The term "black hole" is associated with the cosmological phenomenon by the gravitational field of a very massive object. The force of attraction is so great that even light can't get out of this trap. The General Theory of Relativity shows that this capture is associated with slowing down the speed of light, or, more generally, with slowing down the flow of time, from the viewpoint of an external observer. In classical wave physics, there are well known examples of slow propagation of waves. The speed of sound in gas decreases as the temperature decreases in proportion to the square root of the temperature. The speed of bending waves in the rod is proportional to the square root of its thickness. The speed of shear waves in ocean sedimentary rocks depends on how much precipitation has been deposited. The question that, as a result, gave rise to the branch of Black Holes in acoustics is as follows. Is it possible to slow down the propagation of a wave on a way of finite length, so that the propagation time would be infinite?
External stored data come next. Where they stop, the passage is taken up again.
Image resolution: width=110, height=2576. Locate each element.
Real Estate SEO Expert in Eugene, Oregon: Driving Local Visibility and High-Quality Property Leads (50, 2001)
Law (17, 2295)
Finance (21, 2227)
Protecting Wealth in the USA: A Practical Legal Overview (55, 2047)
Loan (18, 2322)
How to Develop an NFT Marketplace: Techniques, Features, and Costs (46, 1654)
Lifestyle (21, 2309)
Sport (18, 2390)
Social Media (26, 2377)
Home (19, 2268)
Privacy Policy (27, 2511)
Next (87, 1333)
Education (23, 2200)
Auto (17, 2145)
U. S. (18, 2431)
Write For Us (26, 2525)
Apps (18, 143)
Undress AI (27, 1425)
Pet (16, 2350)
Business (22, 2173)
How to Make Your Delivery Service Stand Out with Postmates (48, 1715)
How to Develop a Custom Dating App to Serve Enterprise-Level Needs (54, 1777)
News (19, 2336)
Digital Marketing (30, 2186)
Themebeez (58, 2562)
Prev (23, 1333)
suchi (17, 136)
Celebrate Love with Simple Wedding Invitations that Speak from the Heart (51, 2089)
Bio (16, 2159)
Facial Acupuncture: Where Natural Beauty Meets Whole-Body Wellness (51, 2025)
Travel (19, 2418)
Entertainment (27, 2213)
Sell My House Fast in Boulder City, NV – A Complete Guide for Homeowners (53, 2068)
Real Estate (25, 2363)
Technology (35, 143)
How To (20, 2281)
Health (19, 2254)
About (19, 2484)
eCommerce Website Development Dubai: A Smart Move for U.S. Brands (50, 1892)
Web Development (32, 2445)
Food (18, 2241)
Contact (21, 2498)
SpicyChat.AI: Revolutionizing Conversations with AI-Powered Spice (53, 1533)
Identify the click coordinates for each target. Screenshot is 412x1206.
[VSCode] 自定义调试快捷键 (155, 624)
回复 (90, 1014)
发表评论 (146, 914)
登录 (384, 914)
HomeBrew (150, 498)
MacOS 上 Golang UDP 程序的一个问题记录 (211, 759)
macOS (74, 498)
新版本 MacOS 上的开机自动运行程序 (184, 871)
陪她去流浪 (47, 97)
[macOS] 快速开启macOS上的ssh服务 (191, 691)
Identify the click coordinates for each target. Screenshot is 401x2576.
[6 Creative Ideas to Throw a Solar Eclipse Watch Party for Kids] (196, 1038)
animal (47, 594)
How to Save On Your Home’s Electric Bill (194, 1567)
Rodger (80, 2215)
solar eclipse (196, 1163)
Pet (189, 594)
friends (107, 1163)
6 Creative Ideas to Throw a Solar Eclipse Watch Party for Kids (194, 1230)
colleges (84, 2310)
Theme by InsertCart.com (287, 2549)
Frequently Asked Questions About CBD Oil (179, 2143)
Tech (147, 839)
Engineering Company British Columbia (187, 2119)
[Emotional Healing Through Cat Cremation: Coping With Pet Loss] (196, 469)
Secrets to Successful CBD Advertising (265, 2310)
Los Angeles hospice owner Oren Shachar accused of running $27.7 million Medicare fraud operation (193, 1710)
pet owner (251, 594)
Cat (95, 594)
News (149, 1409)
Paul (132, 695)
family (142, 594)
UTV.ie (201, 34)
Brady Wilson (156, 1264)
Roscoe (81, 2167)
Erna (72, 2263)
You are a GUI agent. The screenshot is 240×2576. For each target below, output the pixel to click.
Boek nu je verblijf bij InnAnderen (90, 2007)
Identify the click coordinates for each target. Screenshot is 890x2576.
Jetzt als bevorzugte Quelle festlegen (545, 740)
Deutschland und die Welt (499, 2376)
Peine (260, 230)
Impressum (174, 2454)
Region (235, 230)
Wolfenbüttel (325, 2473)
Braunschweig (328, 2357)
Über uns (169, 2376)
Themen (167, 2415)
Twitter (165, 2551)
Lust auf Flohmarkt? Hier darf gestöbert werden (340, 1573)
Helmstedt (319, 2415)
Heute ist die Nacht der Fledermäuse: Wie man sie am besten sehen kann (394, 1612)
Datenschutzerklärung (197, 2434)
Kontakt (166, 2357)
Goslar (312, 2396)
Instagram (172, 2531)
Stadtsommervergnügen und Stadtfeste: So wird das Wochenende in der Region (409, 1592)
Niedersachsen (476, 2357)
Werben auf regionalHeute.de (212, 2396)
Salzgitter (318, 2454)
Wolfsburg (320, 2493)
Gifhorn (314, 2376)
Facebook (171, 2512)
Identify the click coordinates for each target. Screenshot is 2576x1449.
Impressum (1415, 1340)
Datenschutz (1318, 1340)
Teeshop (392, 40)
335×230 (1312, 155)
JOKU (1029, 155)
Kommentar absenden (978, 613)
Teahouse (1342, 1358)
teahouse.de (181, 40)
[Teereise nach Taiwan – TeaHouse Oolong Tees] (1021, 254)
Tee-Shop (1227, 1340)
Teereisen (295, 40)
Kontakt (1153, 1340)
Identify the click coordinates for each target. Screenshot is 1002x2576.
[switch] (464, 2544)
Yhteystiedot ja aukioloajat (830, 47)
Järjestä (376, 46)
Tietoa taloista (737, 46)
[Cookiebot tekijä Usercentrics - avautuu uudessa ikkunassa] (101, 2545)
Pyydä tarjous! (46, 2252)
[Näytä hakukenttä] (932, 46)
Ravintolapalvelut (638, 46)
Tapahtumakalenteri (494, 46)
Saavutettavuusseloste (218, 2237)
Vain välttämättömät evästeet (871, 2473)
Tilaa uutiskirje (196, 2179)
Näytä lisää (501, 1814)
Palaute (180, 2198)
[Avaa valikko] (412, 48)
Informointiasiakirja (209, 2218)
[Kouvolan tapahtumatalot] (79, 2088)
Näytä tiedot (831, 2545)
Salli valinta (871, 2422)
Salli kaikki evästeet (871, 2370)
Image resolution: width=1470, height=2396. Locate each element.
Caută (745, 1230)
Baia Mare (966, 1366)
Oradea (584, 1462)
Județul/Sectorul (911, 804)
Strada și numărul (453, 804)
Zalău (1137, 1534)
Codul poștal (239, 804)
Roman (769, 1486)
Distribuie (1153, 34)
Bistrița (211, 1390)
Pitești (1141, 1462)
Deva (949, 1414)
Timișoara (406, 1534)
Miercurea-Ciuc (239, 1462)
However, the change must not be too sharp, so that there would be no reflections from the intermediate sections. The answer is - Yes. Based on aforementioned discussion, this lecture start from the birth and growth of acoustic black hole (ABH) research with a historical review. Then, a couple of studies done by the authors are explained in theoretical, numerical and experimental aspects. This lecture ends with the efforts and trials for practical application of ABH to real-world problems with a short concluding remark on perspectives and opportunities of ABH for the researchers in structural vibrations, vibro-acoustics, and wave physics.